Plauso unanime - del tipo "wow, l'avevamo sottovalutata" anche alla teapartier Michele Bachmann, che è riuscita a sorprendere sfuggendo al cliché della fanatica impresentabile “fuori di testa”, e al contempo a non far sentire la mancanza di Sarah Palin.
Altrettanto unanime la constatazione che, come era ovvio, la “bolla” Herman Cain si è prontamente sgonfiata al primo “vero” dibattito.
Il blabla si è ovviamente concentrato su economia, tasse ed occupazione, e su questo tutti si sono indistintamente attenuti al solito generico copione reaganiano.

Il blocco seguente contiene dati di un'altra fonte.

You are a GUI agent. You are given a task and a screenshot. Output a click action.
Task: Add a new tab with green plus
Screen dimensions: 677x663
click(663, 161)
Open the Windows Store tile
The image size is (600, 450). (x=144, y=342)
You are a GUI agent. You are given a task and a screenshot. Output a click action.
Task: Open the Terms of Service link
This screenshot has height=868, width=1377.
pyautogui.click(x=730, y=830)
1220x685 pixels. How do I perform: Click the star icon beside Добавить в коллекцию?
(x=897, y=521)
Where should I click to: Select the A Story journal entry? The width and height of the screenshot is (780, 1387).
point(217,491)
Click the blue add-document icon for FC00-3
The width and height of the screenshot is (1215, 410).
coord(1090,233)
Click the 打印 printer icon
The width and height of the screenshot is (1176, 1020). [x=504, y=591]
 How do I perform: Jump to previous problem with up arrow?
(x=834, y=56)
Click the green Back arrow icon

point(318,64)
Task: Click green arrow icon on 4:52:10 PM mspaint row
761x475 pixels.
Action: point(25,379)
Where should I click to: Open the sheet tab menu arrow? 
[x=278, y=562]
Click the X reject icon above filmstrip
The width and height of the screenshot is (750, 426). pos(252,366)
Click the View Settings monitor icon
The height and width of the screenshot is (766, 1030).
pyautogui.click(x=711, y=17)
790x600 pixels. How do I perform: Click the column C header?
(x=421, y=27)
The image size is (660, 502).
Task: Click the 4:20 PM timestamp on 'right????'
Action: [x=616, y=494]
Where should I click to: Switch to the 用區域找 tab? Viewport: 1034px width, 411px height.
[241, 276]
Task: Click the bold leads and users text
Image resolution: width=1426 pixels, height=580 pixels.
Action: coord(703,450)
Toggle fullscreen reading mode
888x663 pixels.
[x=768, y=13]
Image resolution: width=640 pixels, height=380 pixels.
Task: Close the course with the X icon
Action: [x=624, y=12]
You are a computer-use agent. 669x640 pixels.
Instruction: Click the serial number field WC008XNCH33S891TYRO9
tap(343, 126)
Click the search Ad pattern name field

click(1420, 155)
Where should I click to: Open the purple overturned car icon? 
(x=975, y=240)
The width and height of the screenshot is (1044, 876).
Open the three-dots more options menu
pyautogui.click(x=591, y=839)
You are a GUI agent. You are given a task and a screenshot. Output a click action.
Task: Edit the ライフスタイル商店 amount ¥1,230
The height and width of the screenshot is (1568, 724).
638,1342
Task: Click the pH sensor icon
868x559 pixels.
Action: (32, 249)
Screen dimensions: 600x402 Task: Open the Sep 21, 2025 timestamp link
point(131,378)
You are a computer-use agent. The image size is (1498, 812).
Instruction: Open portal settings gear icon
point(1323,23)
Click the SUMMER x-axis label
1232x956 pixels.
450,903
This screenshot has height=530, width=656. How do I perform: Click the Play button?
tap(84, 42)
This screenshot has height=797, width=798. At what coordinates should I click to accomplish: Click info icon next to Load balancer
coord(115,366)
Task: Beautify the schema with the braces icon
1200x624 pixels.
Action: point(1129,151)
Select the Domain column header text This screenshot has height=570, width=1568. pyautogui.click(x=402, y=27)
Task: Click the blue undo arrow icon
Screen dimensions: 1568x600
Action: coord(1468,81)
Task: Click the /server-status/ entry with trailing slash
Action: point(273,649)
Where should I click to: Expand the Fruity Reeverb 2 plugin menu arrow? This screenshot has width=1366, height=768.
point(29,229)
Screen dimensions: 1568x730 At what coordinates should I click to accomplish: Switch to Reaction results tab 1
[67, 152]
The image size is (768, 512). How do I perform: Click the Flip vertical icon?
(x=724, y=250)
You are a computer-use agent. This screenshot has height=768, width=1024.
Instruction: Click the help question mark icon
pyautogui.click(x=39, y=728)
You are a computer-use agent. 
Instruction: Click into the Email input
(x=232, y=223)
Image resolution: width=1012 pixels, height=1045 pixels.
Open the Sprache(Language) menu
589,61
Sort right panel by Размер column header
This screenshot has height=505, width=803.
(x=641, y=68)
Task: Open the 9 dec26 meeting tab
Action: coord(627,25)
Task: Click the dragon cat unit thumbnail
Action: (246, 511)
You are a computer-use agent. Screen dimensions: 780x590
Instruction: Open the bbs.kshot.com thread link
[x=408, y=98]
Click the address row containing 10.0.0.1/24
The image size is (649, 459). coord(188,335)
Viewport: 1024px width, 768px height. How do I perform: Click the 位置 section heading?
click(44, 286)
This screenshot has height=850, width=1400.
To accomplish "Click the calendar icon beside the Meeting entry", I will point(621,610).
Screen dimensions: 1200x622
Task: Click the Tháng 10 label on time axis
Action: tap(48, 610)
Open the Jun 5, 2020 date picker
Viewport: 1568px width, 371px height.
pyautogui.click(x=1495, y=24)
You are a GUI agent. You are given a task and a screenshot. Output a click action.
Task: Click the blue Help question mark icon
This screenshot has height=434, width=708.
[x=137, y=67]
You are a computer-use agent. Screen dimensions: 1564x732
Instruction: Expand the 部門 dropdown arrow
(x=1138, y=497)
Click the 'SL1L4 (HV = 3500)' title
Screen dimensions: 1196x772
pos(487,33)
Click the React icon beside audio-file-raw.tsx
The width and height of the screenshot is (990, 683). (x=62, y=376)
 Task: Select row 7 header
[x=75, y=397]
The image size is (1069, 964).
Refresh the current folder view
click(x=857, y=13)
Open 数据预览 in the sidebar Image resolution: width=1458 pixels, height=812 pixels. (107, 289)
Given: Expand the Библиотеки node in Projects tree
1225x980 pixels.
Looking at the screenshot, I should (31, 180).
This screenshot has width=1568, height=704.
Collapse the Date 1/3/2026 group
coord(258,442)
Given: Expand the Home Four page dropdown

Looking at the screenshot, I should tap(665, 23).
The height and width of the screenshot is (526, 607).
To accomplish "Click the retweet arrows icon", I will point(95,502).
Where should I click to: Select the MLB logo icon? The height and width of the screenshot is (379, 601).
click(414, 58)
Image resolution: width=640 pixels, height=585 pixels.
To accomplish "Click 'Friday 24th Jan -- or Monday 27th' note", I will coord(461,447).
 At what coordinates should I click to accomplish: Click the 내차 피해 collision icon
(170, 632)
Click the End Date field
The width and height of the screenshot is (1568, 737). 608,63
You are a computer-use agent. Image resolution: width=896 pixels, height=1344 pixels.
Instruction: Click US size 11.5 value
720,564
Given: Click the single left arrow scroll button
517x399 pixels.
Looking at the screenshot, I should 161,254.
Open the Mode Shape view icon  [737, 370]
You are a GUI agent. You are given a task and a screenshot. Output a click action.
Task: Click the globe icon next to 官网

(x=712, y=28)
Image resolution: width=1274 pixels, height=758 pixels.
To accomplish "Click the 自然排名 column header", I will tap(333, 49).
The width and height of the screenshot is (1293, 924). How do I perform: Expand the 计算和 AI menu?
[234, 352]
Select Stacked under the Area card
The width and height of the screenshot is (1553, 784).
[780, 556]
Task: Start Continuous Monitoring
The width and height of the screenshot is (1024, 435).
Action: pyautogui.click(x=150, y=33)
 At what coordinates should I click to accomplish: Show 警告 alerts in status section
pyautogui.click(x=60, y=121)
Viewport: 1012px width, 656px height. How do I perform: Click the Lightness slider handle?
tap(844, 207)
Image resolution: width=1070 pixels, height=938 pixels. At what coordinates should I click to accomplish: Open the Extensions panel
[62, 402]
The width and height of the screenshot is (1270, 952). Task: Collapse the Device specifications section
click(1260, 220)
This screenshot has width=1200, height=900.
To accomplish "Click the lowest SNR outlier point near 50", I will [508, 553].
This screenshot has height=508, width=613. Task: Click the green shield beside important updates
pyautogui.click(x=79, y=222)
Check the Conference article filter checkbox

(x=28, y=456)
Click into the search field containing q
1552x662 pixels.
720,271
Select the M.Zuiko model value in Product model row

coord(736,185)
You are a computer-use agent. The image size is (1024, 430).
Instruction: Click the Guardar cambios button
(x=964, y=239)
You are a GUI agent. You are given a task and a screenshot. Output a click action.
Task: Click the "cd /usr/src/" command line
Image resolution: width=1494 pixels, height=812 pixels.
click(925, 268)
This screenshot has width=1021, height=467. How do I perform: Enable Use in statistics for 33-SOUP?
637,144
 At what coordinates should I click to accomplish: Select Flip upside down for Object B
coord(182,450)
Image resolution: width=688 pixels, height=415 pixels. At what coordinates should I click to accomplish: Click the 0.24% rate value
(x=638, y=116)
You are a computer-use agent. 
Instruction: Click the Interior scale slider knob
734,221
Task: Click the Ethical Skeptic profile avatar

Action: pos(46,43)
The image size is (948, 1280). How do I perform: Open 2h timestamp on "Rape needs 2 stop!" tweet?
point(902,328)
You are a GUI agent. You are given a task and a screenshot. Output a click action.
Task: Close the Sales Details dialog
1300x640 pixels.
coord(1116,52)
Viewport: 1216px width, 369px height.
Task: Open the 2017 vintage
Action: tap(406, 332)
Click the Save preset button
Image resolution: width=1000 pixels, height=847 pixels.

Quanto alla politica estera, si è confermato che l’attuale mainstream nel GOP è di giocare sull’insofferenza per le troppe imprese belliche in corso nel mondo, dalla Libia – avventura criticata un po’ da tutti – all’Afghanistan (Romney: "It’s time for us to bring our troops home as soon as we possibly can”). Più o meno lo stesso andazzo che in epoca pre-Obama era bandito come vergognoso disfattismo, e che ora molti per comodità etichettano sbrigativamente come “isolazionismo”, grossolana esagerazione lessicale che capita persino di vedere affiancata da quella ancor più iperbolica di “pacifismo”. Provocazioni intellettuali a parte, in realtà si tratta solo del solito vecchio realismo che George W. Bush nel 2000, prima di essere “aggredito dalla realtà”, vendette come “umiltà” agli elettori stufi dell' "interventismo umanitario" di Clinton. L’unico a distinguersi è stato Pawlenty, che ha fatto la mossa di dirsi d'accordo con i bombardamenti in Yemen: potrebbe averci azzeccato, andando a “coprire” una posizione rimasta scoperta.
Il dato più curioso è che il ruolo di “grande assente” non è stato assegnato a Sarah Palin (tuttora latitante sul suo torpedone), né a Jon Huntsman, che ha volutamente saltato questa tappa. La tattica “mi si nota di più se non vado” ha invece premiato uno che non solo non è ufficialmente candidato, ma apparentemente non sta muovendo un mignolo per esserlo, ossia il governatore del Texas Rick Perry, il quale incassa, del tutto gratuitamente, l'inserimento d'ufficio nella rosa dei maggiori potenziali antagonisti di Romney da parte di molti degli addetti ai lavori, dal ragazzo prodigio dei sondaggi Nat Silver , al suo conterraneo texano, ex spin doctor di Bush e McCain, Marc McKinnon.